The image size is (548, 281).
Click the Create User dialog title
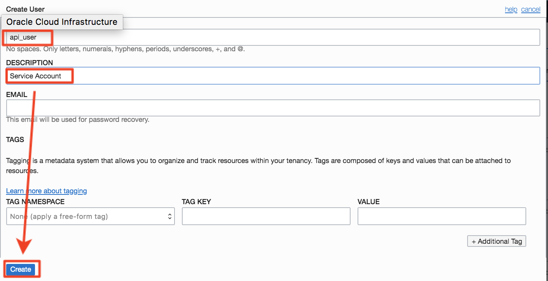click(x=25, y=9)
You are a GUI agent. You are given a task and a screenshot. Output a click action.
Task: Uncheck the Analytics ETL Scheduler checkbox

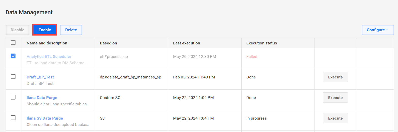click(x=13, y=56)
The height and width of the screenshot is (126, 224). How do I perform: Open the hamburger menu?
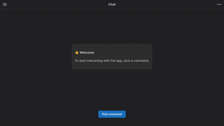tap(5, 4)
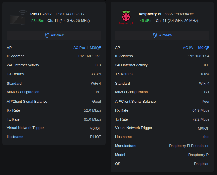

________________________

_Problem details:_ Lay out every line of the data above as a JSON list of strings, one string per line, with blank lines omitted. Leave the pictures out of the answer.

_Result for this task:_
[
  "The image size is (548, 281).",
  "Click the Create User dialog title",
  "click(x=25, y=9)",
  "You are a GUI agent. You are given a task and a screenshot. Output a click action.",
  "Task: Uncheck the Analytics ETL Scheduler checkbox",
  "click(x=13, y=56)",
  "The height and width of the screenshot is (126, 224). How do I perform: Open the hamburger menu?",
  "tap(5, 4)"
]